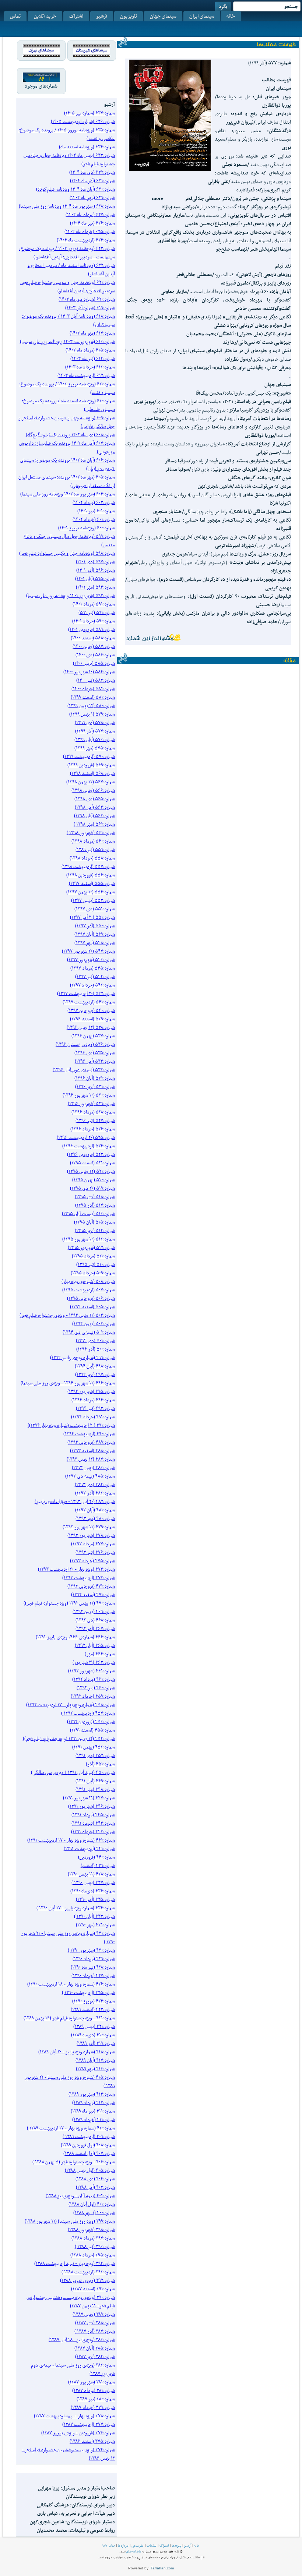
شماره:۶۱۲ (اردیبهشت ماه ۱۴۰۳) (86, 375)
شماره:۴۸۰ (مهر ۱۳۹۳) (95, 1518)
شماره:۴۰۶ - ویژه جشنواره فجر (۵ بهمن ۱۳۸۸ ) (73, 2161)
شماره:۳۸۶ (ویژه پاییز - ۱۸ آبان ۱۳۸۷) (82, 2339)
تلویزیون (128, 16)
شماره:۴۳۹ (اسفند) (98, 1865)
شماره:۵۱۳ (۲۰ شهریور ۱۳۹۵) (88, 1239)
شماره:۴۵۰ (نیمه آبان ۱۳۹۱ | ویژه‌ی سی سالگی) (73, 1772)
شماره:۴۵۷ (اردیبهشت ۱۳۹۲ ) (88, 1713)
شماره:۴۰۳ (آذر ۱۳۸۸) (95, 2187)
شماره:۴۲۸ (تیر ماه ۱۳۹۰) (93, 1967)
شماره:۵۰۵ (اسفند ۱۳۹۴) (92, 1306)
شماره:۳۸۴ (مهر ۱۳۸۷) (95, 2356)
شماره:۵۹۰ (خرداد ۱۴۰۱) (93, 621)
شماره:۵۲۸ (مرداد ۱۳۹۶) (93, 1112)
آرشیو (101, 16)
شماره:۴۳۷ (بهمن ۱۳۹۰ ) (93, 1882)
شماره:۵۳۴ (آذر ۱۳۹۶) (95, 1061)
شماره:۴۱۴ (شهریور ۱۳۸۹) (92, 2094)
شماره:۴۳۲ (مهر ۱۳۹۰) (95, 1924)
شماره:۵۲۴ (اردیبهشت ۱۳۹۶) (88, 1145)
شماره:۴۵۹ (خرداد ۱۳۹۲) (93, 1696)
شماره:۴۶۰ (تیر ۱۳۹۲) (96, 1687)
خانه (230, 16)
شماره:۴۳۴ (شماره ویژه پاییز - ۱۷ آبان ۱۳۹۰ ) (75, 1907)
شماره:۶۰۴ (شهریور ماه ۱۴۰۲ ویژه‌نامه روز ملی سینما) (67, 494)
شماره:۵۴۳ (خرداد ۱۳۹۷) (92, 985)
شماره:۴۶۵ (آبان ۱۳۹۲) (95, 1645)
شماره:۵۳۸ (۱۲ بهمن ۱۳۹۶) (91, 1027)
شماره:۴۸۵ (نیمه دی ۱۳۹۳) (90, 1476)
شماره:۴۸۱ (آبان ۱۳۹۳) (95, 1510)
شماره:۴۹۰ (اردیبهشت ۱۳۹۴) (89, 1433)
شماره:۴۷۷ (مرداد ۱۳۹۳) (93, 1543)
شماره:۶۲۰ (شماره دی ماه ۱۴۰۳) (87, 299)
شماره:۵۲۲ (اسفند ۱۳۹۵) (92, 1162)
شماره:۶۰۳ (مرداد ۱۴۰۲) (94, 502)
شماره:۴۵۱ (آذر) (100, 1764)
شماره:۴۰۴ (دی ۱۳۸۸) (95, 2178)
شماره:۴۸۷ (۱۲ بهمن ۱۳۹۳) (91, 1459)
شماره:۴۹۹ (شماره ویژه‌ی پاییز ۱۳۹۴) (82, 1357)
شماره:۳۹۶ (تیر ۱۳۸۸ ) (95, 2246)
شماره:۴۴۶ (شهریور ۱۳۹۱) (91, 1806)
* * *
TRY IT:
For every record above, repeat the text exactly and omit any picture.

WRITTEN ANSWER:
شماره:۶۱۲ (اردیبهشت ماه ۱۴۰۳) (86, 375)
شماره:۴۸۰ (مهر ۱۳۹۳) (95, 1518)
شماره:۴۰۶ - ویژه جشنواره فجر (۵ بهمن ۱۳۸۸ ) (73, 2161)
شماره:۳۸۶ (ویژه پاییز - ۱۸ آبان ۱۳۸۷) (82, 2339)
تلویزیون (128, 16)
شماره:۴۳۹ (اسفند) (98, 1865)
شماره:۵۱۳ (۲۰ شهریور ۱۳۹۵) (88, 1239)
شماره:۴۵۰ (نیمه آبان ۱۳۹۱ | ویژه‌ی سی سالگی) (73, 1772)
شماره:۴۵۷ (اردیبهشت ۱۳۹۲ ) (88, 1713)
شماره:۴۰۳ (آذر ۱۳۸۸) (95, 2187)
شماره:۴۲۸ (تیر ماه ۱۳۹۰) (93, 1967)
شماره:۵۰۵ (اسفند ۱۳۹۴) (92, 1306)
شماره:۳۸۴ (مهر ۱۳۸۷) (95, 2356)
شماره:۵۹۰ (خرداد ۱۴۰۱) (93, 621)
شماره:۵۲۸ (مرداد ۱۳۹۶) (93, 1112)
آرشیو (101, 16)
شماره:۴۳۷ (بهمن ۱۳۹۰ ) (93, 1882)
شماره:۵۳۴ (آذر ۱۳۹۶) (95, 1061)
شماره:۴۱۴ (شهریور ۱۳۸۹) (92, 2094)
شماره:۴۳۲ (مهر ۱۳۹۰) (95, 1924)
شماره:۵۲۴ (اردیبهشت ۱۳۹۶) (88, 1145)
شماره:۴۵۹ (خرداد ۱۳۹۲) (93, 1696)
شماره:۴۶۰ (تیر ۱۳۹۲) (96, 1687)
خانه (230, 16)
شماره:۴۳۴ (شماره ویژه پاییز - ۱۷ آبان ۱۳۹۰ ) (75, 1907)
شماره:۶۰۴ (شهریور ماه ۱۴۰۲ ویژه‌نامه روز ملی سینما) (67, 494)
شماره:۵۴۳ (خرداد ۱۳۹۷) (92, 985)
شماره:۴۶۵ (آبان ۱۳۹۲) (95, 1645)
شماره:۵۳۸ (۱۲ بهمن ۱۳۹۶) (91, 1027)
شماره:۴۸۵ (نیمه دی ۱۳۹۳) (90, 1476)
شماره:۴۸۱ (آبان ۱۳۹۳) (95, 1510)
شماره:۴۹۰ (اردیبهشت ۱۳۹۴) (89, 1433)
شماره:۴۷۷ (مرداد ۱۳۹۳) (93, 1543)
شماره:۶۲۰ (شماره دی ماه ۱۴۰۳) (87, 299)
شماره:۵۲۲ (اسفند ۱۳۹۵) (92, 1162)
شماره:۶۰۳ (مرداد ۱۴۰۲) (94, 502)
شماره:۴۵۱ (آذر) (100, 1764)
شماره:۴۰۴ (دی ۱۳۸۸) (95, 2178)
شماره:۴۸۷ (۱۲ بهمن ۱۳۹۳) (91, 1459)
شماره:۴۹۹ (شماره ویژه‌ی پاییز ۱۳۹۴) (82, 1357)
شماره:۳۹۶ (تیر ۱۳۸۸ ) (95, 2246)
شماره:۴۴۶ (شهریور ۱۳۹۱) (91, 1806)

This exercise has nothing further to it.